▶ TO DO
Each line of the data below either holds "launch" or does not. Report how many do, and only that.

▶ DATA SUPPLIED
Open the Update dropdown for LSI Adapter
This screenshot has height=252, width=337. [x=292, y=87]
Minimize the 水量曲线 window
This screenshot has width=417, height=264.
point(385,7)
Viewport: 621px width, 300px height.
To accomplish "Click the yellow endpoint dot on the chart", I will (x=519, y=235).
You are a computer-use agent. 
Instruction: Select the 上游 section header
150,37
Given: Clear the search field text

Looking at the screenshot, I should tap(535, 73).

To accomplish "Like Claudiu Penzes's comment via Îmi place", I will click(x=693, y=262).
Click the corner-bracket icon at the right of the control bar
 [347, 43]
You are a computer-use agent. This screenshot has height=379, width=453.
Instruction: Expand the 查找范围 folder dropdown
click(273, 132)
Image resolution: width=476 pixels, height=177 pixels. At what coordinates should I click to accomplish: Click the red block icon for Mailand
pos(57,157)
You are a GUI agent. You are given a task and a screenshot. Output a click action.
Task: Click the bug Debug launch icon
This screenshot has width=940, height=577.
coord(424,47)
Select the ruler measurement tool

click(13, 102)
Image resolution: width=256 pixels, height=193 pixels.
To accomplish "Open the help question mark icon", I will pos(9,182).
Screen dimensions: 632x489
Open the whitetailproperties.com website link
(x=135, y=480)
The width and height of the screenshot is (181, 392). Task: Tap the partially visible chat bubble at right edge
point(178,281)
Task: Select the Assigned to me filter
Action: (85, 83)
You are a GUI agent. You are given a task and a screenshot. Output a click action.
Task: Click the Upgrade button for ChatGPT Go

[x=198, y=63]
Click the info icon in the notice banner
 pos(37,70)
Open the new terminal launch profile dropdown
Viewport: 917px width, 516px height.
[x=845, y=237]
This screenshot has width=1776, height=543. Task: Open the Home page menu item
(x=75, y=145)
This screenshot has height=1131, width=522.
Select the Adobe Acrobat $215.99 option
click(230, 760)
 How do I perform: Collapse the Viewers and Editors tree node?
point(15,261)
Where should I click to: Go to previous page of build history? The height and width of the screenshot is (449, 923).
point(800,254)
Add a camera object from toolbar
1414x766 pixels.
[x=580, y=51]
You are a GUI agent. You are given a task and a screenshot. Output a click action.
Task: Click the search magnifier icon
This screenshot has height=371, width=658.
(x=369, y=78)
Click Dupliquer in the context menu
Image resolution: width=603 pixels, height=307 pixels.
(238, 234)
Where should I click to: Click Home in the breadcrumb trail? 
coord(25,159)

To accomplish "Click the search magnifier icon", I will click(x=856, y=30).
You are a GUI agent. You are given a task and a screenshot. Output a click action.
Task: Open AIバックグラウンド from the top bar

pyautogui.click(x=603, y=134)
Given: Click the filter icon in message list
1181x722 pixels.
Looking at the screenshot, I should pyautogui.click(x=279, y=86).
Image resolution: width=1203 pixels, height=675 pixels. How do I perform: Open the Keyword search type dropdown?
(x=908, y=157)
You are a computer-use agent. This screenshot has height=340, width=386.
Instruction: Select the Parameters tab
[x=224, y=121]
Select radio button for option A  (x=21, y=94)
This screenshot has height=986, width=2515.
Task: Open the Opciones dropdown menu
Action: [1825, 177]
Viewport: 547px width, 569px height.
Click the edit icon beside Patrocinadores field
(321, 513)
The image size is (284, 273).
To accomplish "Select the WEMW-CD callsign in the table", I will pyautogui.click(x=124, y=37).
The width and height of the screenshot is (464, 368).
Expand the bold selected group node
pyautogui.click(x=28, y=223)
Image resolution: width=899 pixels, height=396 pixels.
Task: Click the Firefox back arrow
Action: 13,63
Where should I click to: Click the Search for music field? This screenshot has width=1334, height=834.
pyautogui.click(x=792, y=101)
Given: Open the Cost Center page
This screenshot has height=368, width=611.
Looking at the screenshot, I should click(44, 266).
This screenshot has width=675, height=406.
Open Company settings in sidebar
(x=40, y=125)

▶ OUTPUT OF THE TASK
2